Maggie Gordon: Alex in space? Is this for real?
Beta: Yes! That's what I'm trying to tell you - it's ALL for real.
Maggie Gordon: Well, then don't talk, DRIVE!

[Kril is receiving the broken Zandozan transmission]
Lord Kril: The last Starfighter...
Xur: [confidently] Is dead! The last Starfighter is dead! Nothing can stop us now! Ahead full to Rylos!

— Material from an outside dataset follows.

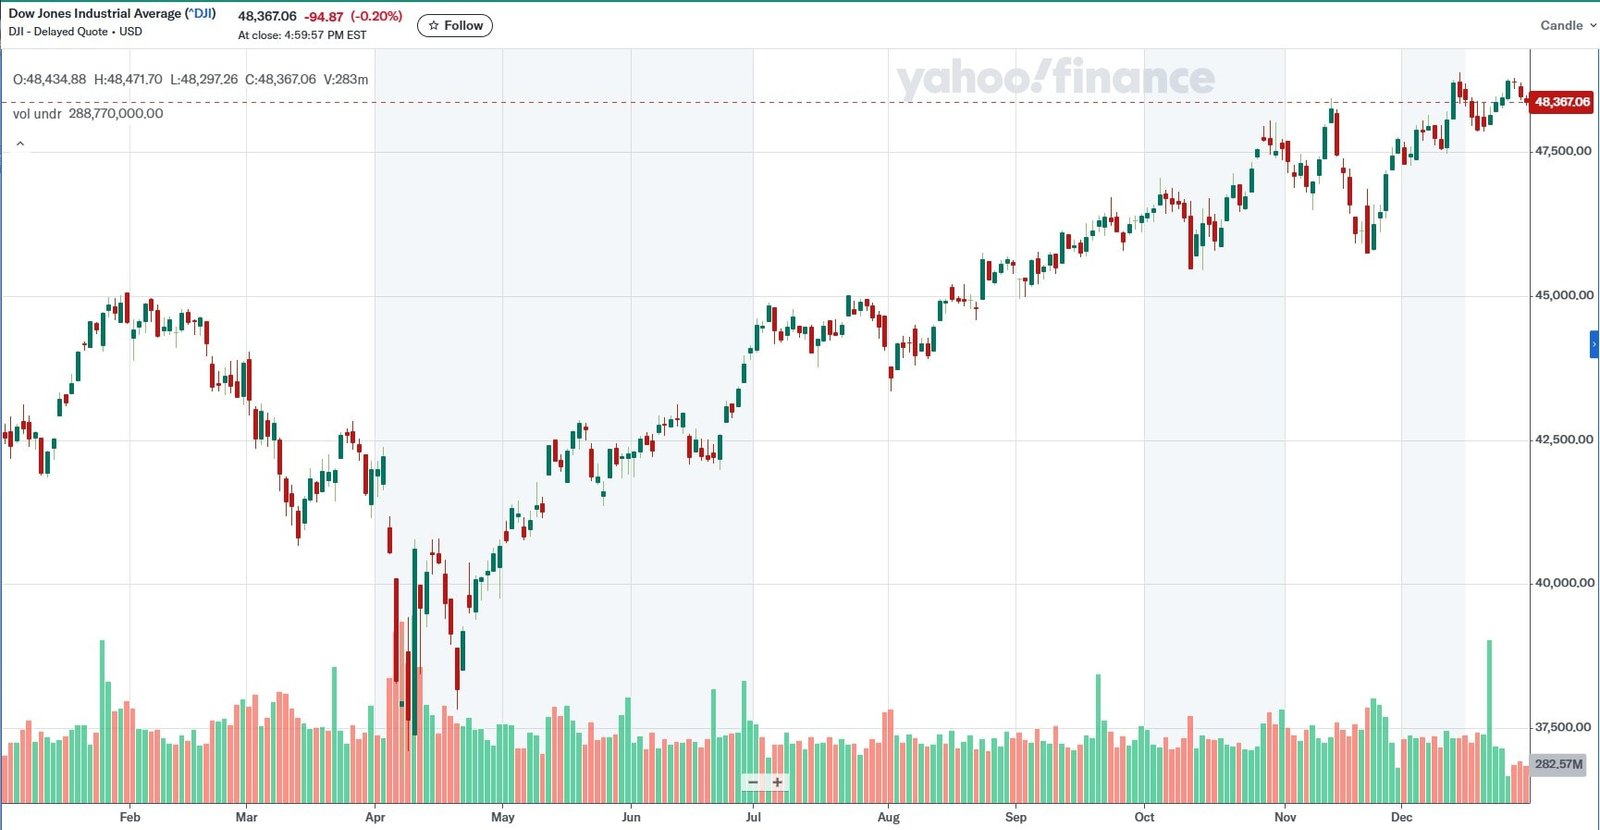Click the 282.57M volume readout box
The image size is (1600, 830).
tap(1556, 763)
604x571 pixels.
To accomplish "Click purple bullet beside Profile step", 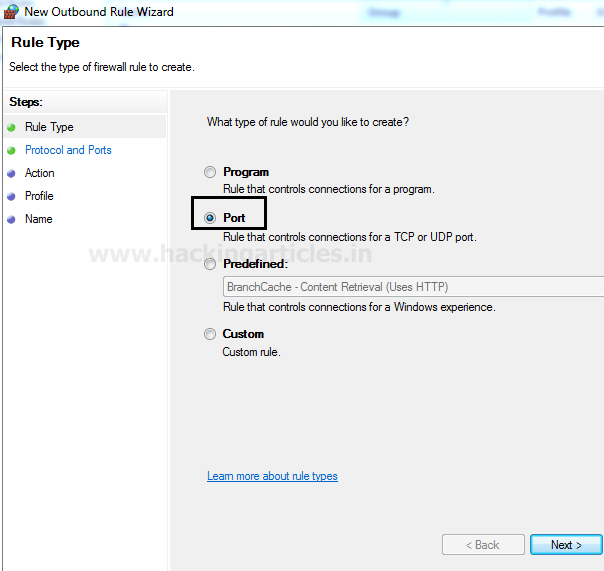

Grig: Remember, Death Blossom delivers only one massive volley at close range... theoretically.
Alex Rogan: What do you mean "theoretically"?
Grig: After all, D.B. has never been tested. It might overload the systems, blow up the ship!
Alex Rogan: What are you worried about, Grig? Theoretically, we should already be dead.
Grig: [shrugs and chortles, confirming Alex's last comment was probably true] Open Death Blossom packs, switches on.

Alex Rogan: We did it.
Grig: Yes, we actually did, didn't we?
Alex Rogan: The command ship!

Lord Kril: Damage report!
Ko-dan Officer: Guidance system out. Auxiliary system out.
Lord Kril: Divert! Divert!
Ko-dan Officer: She won't answer the helm! We're locked into the moon's gravitation pull. What do we do?
Lord Kril: [his eyepiece swings over left eye] We die.

Jane Rogan: [gestering to Alex's Gunstar ship, shocked] Alex, what is all this?
Alex Rogan: I, uh, I've been to another planet, Ma.